Все шло хорошо, воды и грязи оказывали свое целебное действие, я взбодрился и даже изготовил – из “Военных астр” недавно открытого мной Мандельштама – мадригал своей спутнице; с дарением самодельных стихов у меня всегда был полный порядок. Как вдруг, а вернее, постепенно, я стал замечать, что вокруг поползли разговоры об эпидемии холеры и ряды знакомых курортников редеют на глазах. Радио об этом не вещало, газеты не писали, но глухие сигналы начали проникать в мое напрочь заблокированное лечением и любовью сознание. Пора было взглянуть реальности в лицо.

Духи «Красная Москва»
Я решил отправиться на станцию – тем более что взятие билетов в Грузию мы все еще беззаботно откладывали – и разобраться на месте. Но особой тревоги я не испытывал, и ассоциаций со “Смертью в Венеции” (Томаса Манна – фильм Висконти появился лишь через год) у меня не возникало.
На станции было безлюдно. Быстро выяснилось, что поезда в Грузию отменены, а в Москву билеты продаются только по предъявлении паспорта с московской пропиской, но продаются сугубо теоретически, в натуре же их нет. Тут до меня наконец дошло, что дело серьезно, особенно для таких желудочников, как я, – роковым мог оказаться любой неосторожный глоток. Помню даже, какими словами я об этом подумал: “Это что же, советская власть заботится о моем драгоценном статусе москвича больше, чем я сам?!” Я окончательно очнулся и приступил к действию.
Я отправился в местный универмаг (магазины работали), походил туда-сюда, пошарил глазами по полкам в ожидании творческого наития, и мой взор упал на стройный ряд багряных упаковок духов “Красная Москва”, с обильно позолоченными, как бы кремлевскими, но и слегка мондриановскими, зубцами.
Духи эти, как я знал, считались роскошными в кругах полусвета. Запаха их я опять-таки не помню, но, кажется, это было нечто густое, пряное, дурманящее. Оценил же я их богатый топонимический потенциал. Короче говоря, я немедленно – за внушительную сумму (мне помнится цифра 7 руб., но ручаться не могу) – купил коробку и, быстрым шагом проследовав на вокзал, просунул ее в окошечко кассы, со словами:
– Тут написано, куда мне нужно два билета. А вот деньги.

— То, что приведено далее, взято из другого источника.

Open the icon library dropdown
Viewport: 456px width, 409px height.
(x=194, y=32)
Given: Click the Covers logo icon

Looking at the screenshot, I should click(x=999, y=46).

Произнеся эту эффектную реплику, я вдруг сообразил, что паспортов наших я с собой не захватил, поскольку планировал свою вылазку как сугубо рекогносцировочную. Однако паспортов не потребовалось. Из темного окошечка, за которым внешности кассирши было не разобрать, появились два билета на вечерний поезд.
Мы мгновенно сложились и через сутки (двое?) были в Москве. То есть отделались, можно сказать, легким каламбуром. А в дальнейшем победила, как водится, дружба. Видимся, правда, редко: я живу в Калифорнии и бываю в год от года все более красной Москве только летом, а она преподает в Москве, живет же в основном во Франции. Но иногда пересекаемся.
А ведь могла бы победить – если бы не божественный глагол, вернее, божественная группа существительного, вовремя коснувшаяся моего чуткого лингвистического слуха, – могла бы победить не дружба, а любовь. Типа, как у Ромео и Джульетты – короткая, зато окончательная, вечная.